The Gale laboratory is participating in two research projects within the PNWRCE:
Mechanisms of Ebola Virus Pathogenesis and Innate and Adaptive Immunity
Ebolavirus causes severe hemorrhagic disease in humans with mortality rates that approach 90%. Currently, no licensed vaccines or antiviral drugs are available to control Ebolavirus infections. The NIAID has classified Ebola virus as a category A virus, which is a classification that is given to only the most dangerous viruses. To broaden our understanding of this deadly pathogen, the Gale laboratory is collaborating with the laboratories of Dr. Yoshihiro Kawaoka at the University of Wisconsin and Dr. Ilhem Messaoudi at the Oregon Health & Science University to understand how Ebolavirus interacts with components of infected host cells and suppresses host cell immune responses. This knowledge is critical for the development of effective therapeutic treatments for patients infected with Ebola virus.
Pro- and Anti-viral Host Pathways in Flavivirus Pathogenesis
Flaviviruses are RNA viruses that are transmitted by insect vector and infect a wide-range of species. Due to their constant transmission, adaptation to new hosts, rapid replication, and high virulence, flaviviruses represent a major public health threat. West Nile Virus (WNV) is an emerging flavivirus that has rapidly spread throughout the Western hemisphere since its introduction to New York in late 1999. The emergence of WNV in the United States has placed millions of people at risk as WNV infection is now a common cause of encephalitis in the United States, and has caused death at an increased rate in the past decade.

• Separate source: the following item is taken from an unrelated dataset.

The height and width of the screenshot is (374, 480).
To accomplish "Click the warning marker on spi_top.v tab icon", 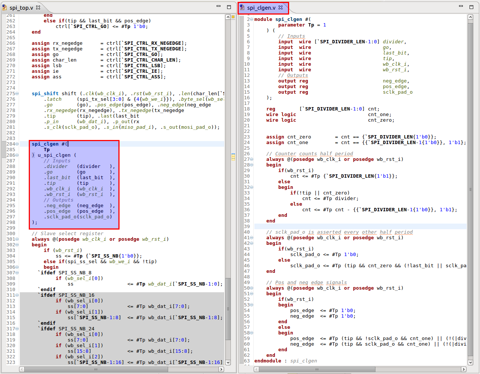I will coord(4,9).
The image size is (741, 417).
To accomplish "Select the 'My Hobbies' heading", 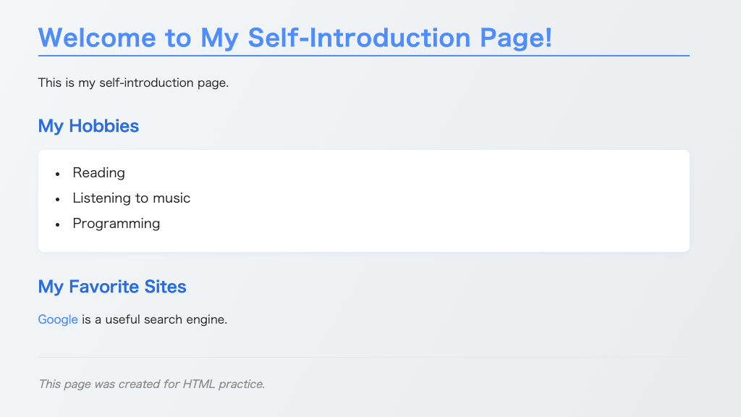I will [x=88, y=126].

Currently, no licensed vaccines for protection against WNV have been developed and the current antiviral for WNV treatment are non-specific and of limited use. Therefore, research in how the immune system responds to WNV infection is urgently needed to advance our ability to develop more effective vaccine and treatment regimens.

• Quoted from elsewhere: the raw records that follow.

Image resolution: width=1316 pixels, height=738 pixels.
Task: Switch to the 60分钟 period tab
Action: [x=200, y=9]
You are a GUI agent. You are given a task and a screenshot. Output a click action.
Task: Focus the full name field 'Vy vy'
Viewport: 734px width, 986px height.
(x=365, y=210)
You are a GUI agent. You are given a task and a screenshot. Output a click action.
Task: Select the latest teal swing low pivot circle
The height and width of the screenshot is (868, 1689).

To better understand how the immune system responds to WNV at the early stages of infection, the Gale laboratory is collaborating with the laboratory of Dr. Michael Diamond at Washington University to define the virus-host interactions that trigger and control innate immunity against flavivirus infection. Our goal is to define therapeutic targets of the innate immune response, the host kinome, and virus replication that control flavivirus infection. Our studies are designed to deliver novel targets and compounds that can serve antiviral therapeutic applications through regulation of innate immunity, protein kinase function, and actions of novel flavivirus inhibitors. These studies will deliver novel therapeutic targets for strategies to modulate immunity to WNV infection.